Shard File Format for the Software Heritage Object Storage#
This module implement the support and tooling to manipulate SWH Shard files based on a perfect hash table, typically used by the software heritage object storage.
It is both a Python extension that can be used as a library to manuipulate SWH shard files, and a set of command line tools.
Quick Start#
This packages uses pybind11 to build the wrapper around the cmph minimal perfect hashmap library. To build the binary extension, in addition to the python development tools, you will need cmph, gtest and valgrind. On de Debian system, you can install these using:
sudo apt install build-essential python3-dev libcmph-dev libgtest-dev valgrind lcov
Command Line Tool#
You may use several methods to install swh-shard, e.g. using uv or pip.
For example:
$ uv tool install swh-shard
[...]
Installed 1 executable: swh-shard
$ swh-shard
Usage: swh-shard [OPTIONS] COMMAND [ARGS]...
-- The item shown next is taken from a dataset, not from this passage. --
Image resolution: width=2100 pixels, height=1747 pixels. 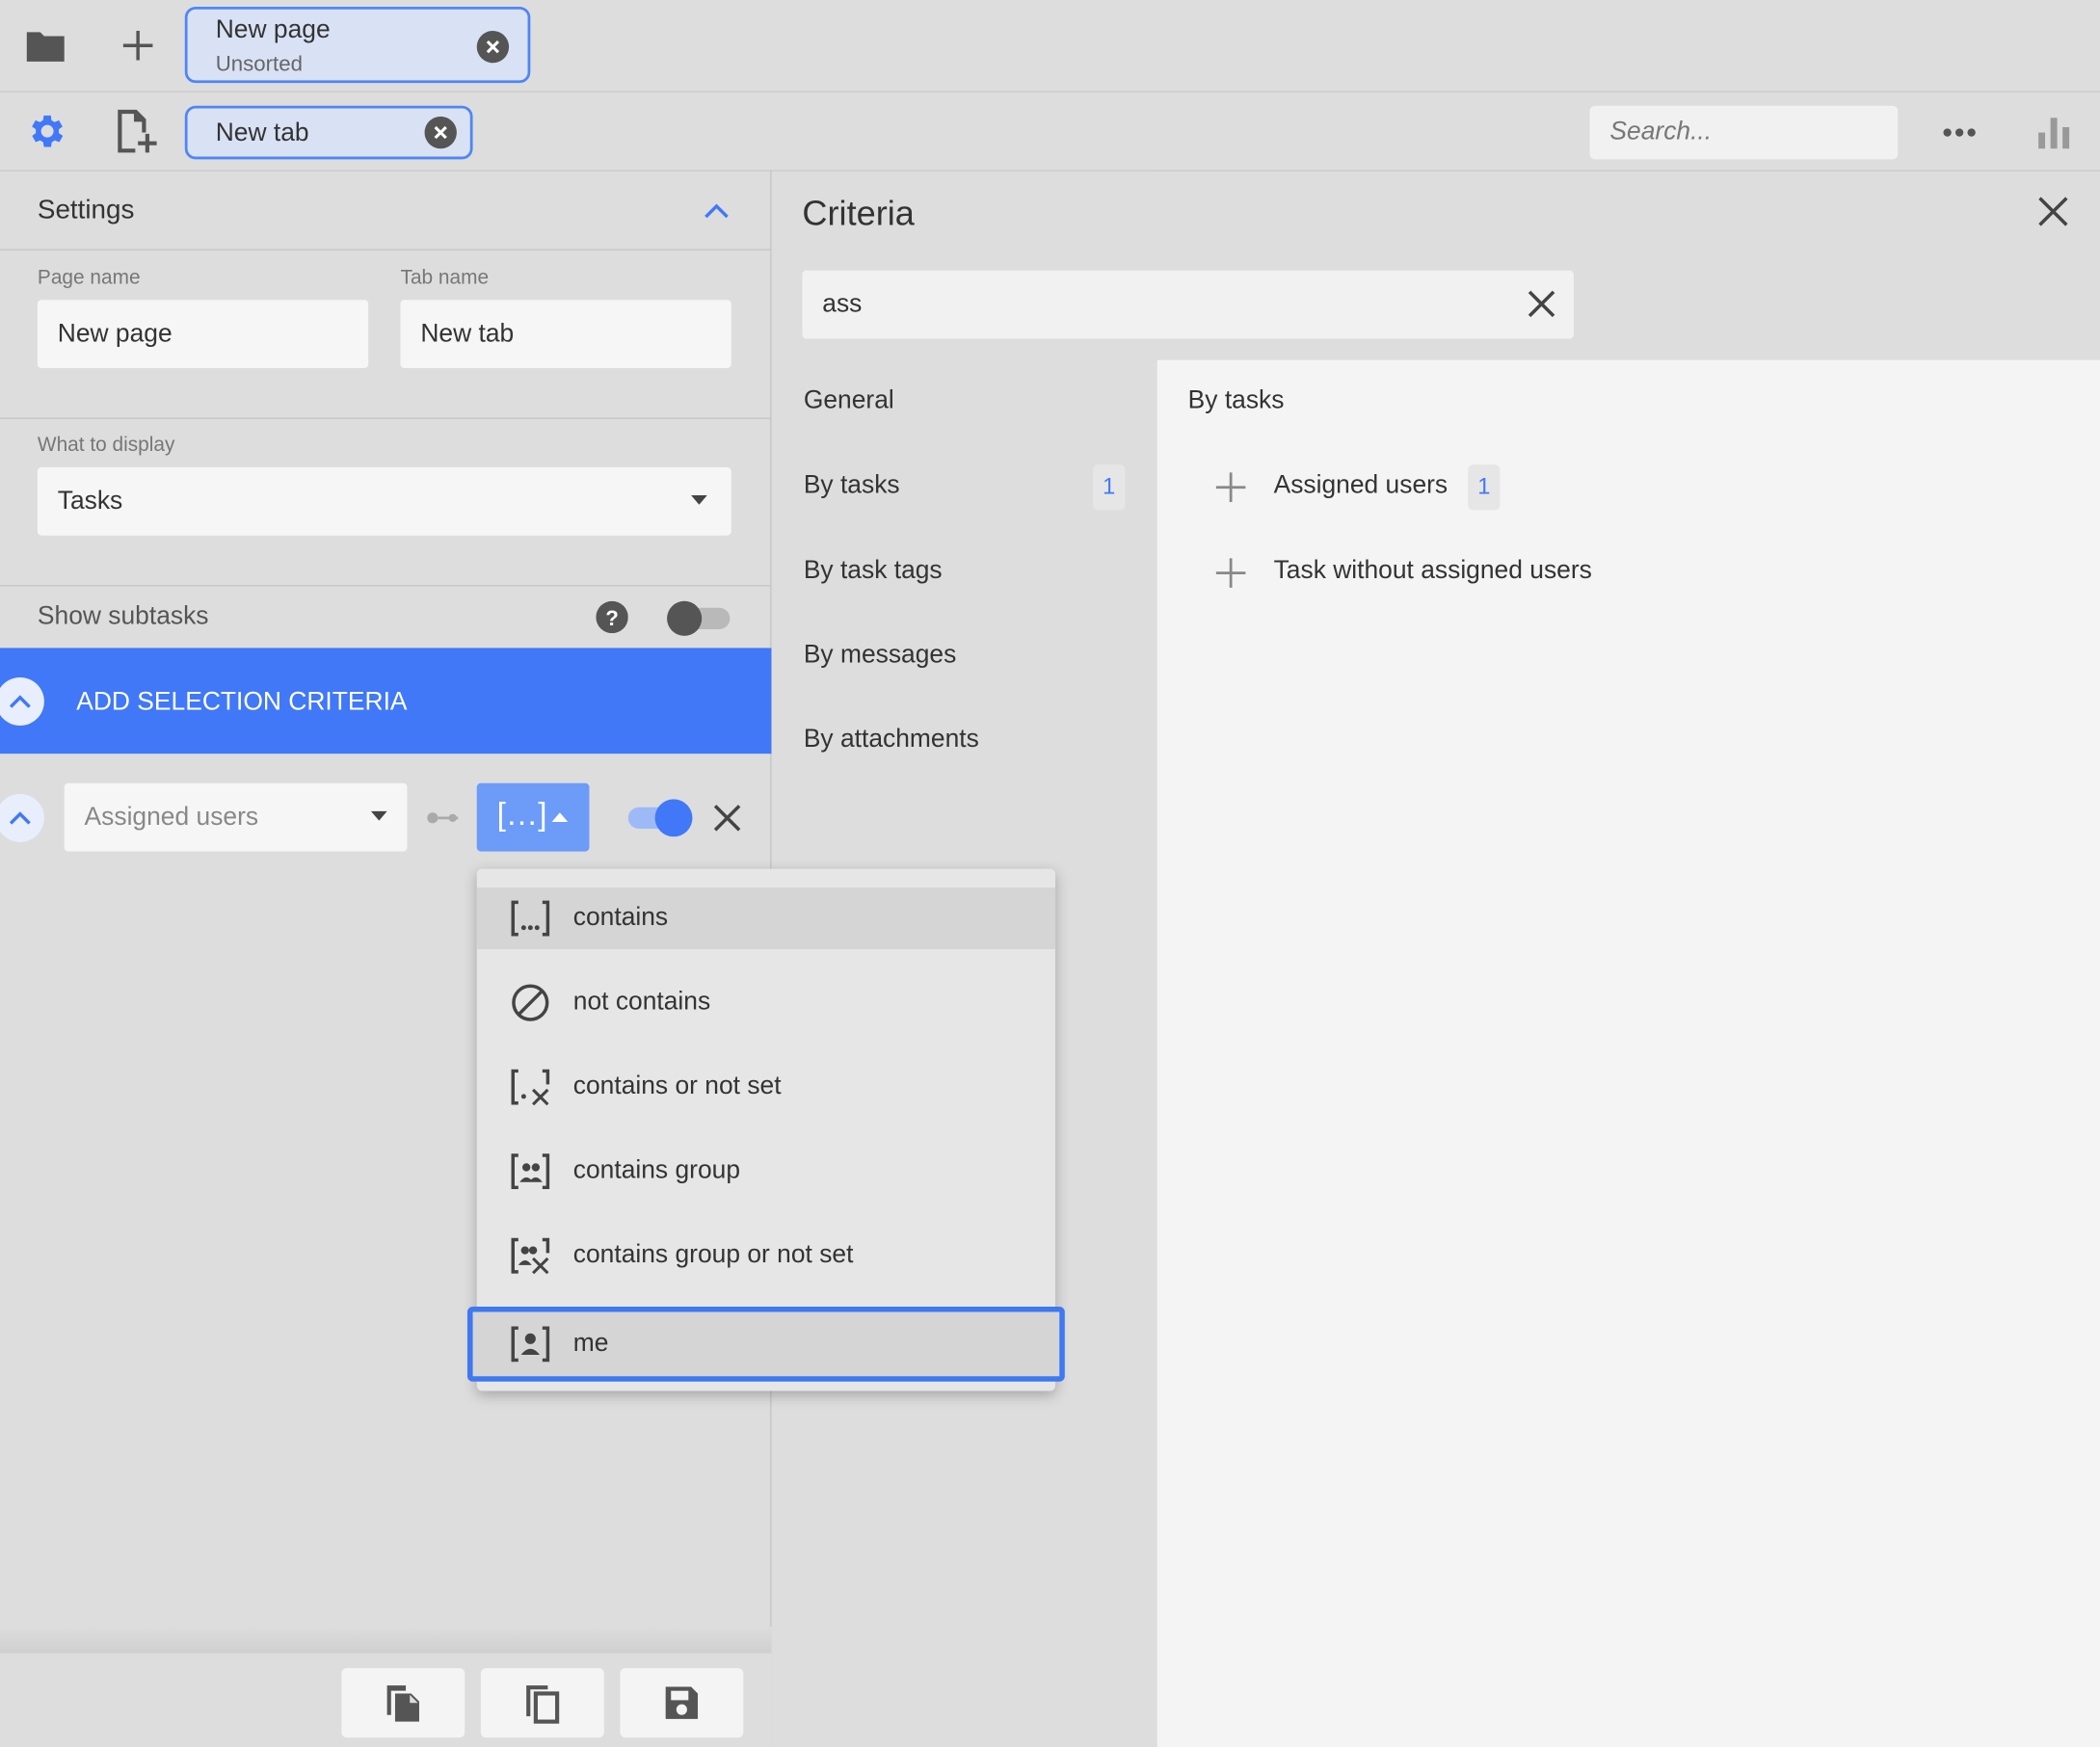 I want to click on search-input, so click(x=1744, y=132).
Software Heritage Shard tools.
Options:
-C, --config-file FILE Configuration file.
-h, --help Show this message and exit.
Commands:
create Create a shard file from given files
get List objects in a shard file
info Display shard file information
ls List objects in a shard file
Then you can create a shard file from local files:
$ swh-shard create volume.shard *.py
There are 3 entries
Checking files to add [####################################] 100%
after deduplication: 3 entries
Adding files to the shard [####################################] 100%
Done
This will use the sha256 checksum of each file content given as argument as key in the shard file.
Then you can check the header of the shard file:
$ swh-shard info volume.shard
Shard volume.shard
├─version: 1
├─objects: 3
│ ├─position: 512
│ └─size: 5633
├─index
│ ├─position: 6145
│ └─size: 440
└─hash
└─position: 6585
List the content of a shard:
$ swh-shard ls volume.shard
8bb71bce4885c526bb4114295f5b2b9a23a50e4a8d554c17418d1874b1a233ac: 834 bytes
06340a7a5fa9e18d72a587a69e4dc7e79f4d6a56632ea6900c22575dc207b07f: 4210 bytes
d39790a3af51286d2d10d73e72e2447cf97b149ff2d8e275b200a1ee33e4a3c5: 565 bytes
Retrieve an object from a shard:
$ swh-shard get volume.shard 06340a7a5fa9e18d72a587a69e4dc7e79f4d6a56632ea6900c22575dc207b07f | sha256sum
06340a7a5fa9e18d72a587a69e4dc7e79f4d6a56632ea6900c22575dc207b07f -
And delete one or more objects from a shard:
$ swh-shard delete volume.shard 06340a7a5fa9e18d72a587a69e4dc7e79f4d6a56632ea6900c22575dc207b07f
About to remove these objects from the shard file misc/volume.shard
06340a7a5fa9e18d72a587a69e4dc7e79f4d6a56632ea6900c22575dc207b07f (4210 bytes)
Proceed? [y/N]: y
Deleting objects from the shard [####################################] 100%
Done
Low level management for read-only content-addressable object storage indexed with a perfect hash table.